Humans possess several capabilities such as learning, recognition and memorization. In the last 60 years, scientists of different communities have been trying to implement these capabilities into a computer. Along these years, several approaches have emerged, one common example are neural networks (McCulloch & Pitts, 1943) (Hebb, 1949) (Rosenblatt, 1958). Since the rebirth of neural networks, several models inspired in the neurobiological process have emerged. Among these models, perhaps the most popular is the feed-forward multilayer perceptron trained with the back-propagation algorithm (Rumelhart & McClelland, 1986). Other neural models are associative memories, for example (Anderson, 1972) (Hopfield, 1982) (Sussner, 2003) (Sossa, Barron & Vazquez, 2004). On the other hand, the brain is not a huge fixed neural network as had been previously thought, but a dynamic, changing neural network. In this direction, several models have emerged for example (Grossberg, 1967) (Hopfield, 1982).

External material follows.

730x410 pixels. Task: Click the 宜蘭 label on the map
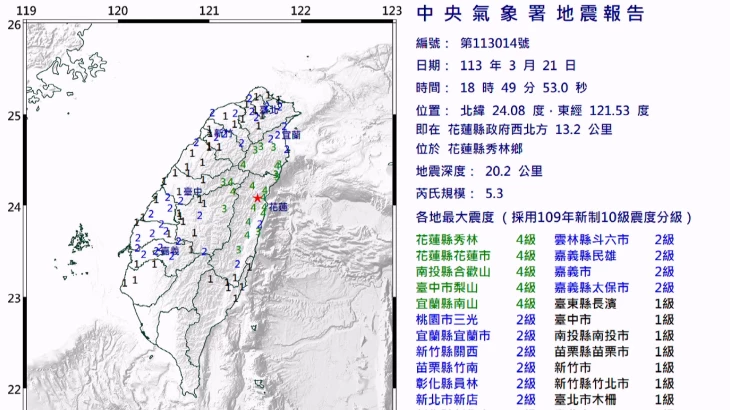tap(291, 135)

In most of these classical neural networks approaches, synapses are only adjusted during the training phase. After this phase, synapses are no longer adjusted. Modern brain theory uses continuous-time model based on current study of biological neural networks (Hecht-Nielse, 2003). In this direction, the next section described a new dynamic model based on some aspects of biological neural networks.
Key Terms in this Chapter
Low-Pass Filter: Filter which removes high frequencies from an image or signal. This type of filters is used to simulate the infant vision system at early stages. Examples of these filters are the average filter or the median filter.
PCA: Principal component analysis is a technique used to reduce multidimensional data sets to lower dimensions for analysis. PCA involves the computation of the eigenvalue decomposition of a data set, usually after mean centering the data for each attribute.
Dynamic Associative Memory: A special type of associative memory composed by dynamical synapses. This memory adjusts the values of their synapses during recalling phase in response to input stimuli.
Stimulating Points: Characteristic points of an object in an image used during learning and recognition, which capture the attention of a child. These stimulating points are used to train the dynamic associative memory.
Random Selection: Selection of one or more components of a vector at randomly manner. Random selection techniques are used to reduce multidimensional data sets to lower dimensions for analysis.
Dynamical Synapses: Synapses that modified their values in response to an input stimulus also during recalling phases.
Associative Memory: Mathematical device specially designed to recall output patterns from input patterns that might be altered by noise.